Week 2:  Biographies
Jonathan Basile is a Ph.D. Candidate in Emory University’s Comparative 
Literature program and the creator of an online universal library, 
libraryofbabel.info. His first book, Tar for Mortar: “The Library of Babel” and 
the Dream of Totality, has been published by punctum books and translated into 
Portuguese. His academic writing on biodeconstruction and on irony has been 
published in the Oxford Literary Review, Critical Inquiry, Derrida Today, 
Variaciones Borges, Environmental Philosophy, Postmodern Culture, CR: The New 
Centennial Review and is forthcoming in Angelaki. His para-academic writing has 
been published in The Paris Review Daily, Public Books, Berfrois, Guernica, and 
minor literature[s]. This work can be accessed at jonathanbasile.info.

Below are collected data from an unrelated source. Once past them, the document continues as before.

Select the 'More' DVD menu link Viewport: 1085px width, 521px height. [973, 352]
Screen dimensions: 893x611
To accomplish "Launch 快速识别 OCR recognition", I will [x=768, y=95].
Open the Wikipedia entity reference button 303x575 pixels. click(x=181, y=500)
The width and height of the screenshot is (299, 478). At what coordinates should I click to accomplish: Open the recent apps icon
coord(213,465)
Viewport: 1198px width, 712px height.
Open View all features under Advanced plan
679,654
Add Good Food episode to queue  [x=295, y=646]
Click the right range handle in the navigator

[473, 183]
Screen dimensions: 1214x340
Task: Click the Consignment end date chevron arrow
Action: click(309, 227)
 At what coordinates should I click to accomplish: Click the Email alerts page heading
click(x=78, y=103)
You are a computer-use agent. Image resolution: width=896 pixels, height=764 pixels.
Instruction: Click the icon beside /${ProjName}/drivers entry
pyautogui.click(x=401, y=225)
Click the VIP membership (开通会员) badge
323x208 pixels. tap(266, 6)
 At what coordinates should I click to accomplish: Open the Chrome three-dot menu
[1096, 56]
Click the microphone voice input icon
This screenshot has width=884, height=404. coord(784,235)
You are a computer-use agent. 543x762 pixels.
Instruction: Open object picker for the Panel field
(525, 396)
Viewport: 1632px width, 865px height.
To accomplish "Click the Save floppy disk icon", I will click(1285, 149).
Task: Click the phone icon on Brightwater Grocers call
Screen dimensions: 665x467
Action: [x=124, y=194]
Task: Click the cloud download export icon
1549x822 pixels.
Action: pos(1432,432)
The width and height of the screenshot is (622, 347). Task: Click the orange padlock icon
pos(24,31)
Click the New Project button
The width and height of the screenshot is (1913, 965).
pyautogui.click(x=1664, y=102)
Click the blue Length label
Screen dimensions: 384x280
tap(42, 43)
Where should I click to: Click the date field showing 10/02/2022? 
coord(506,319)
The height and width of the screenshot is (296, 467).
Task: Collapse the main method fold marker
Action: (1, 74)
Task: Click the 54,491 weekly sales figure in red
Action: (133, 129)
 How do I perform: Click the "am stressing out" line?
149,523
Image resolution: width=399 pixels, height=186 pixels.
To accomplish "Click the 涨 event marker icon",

Sorelle Henricus works in the areas of critical theory, modern and contemporary 
literature and visual arts, and aesthetics and politics especially as it 
pertains to science and technology in culture. Her doctoral work traced the 
significance of the parallels between deconstruction and molecular biology, 
particularly converging around the concept of the gene as being constructed as 
primarily an artefact of data. 

Gloria Kim is Assistant Professor of Media and Culture at the University of 
California-Riverside. She works in the areas of the environmental humanites, 
science and technology studies, and media and visual culture. She is currently 
writing a book manuscript titled "The Microbial Resolve: Vision, Mediation, and 
Security," in which she  explores modes of mediation, forms of kinship, means 
of capital, and senses of life and living surfacing amid efforts to manage 
emerging viruses. In a second project, Gloria examines discourses of the 
microbiome bridging insight from critical data studies, social theory, affect, 
security studies, material culture, and the anthropocene. 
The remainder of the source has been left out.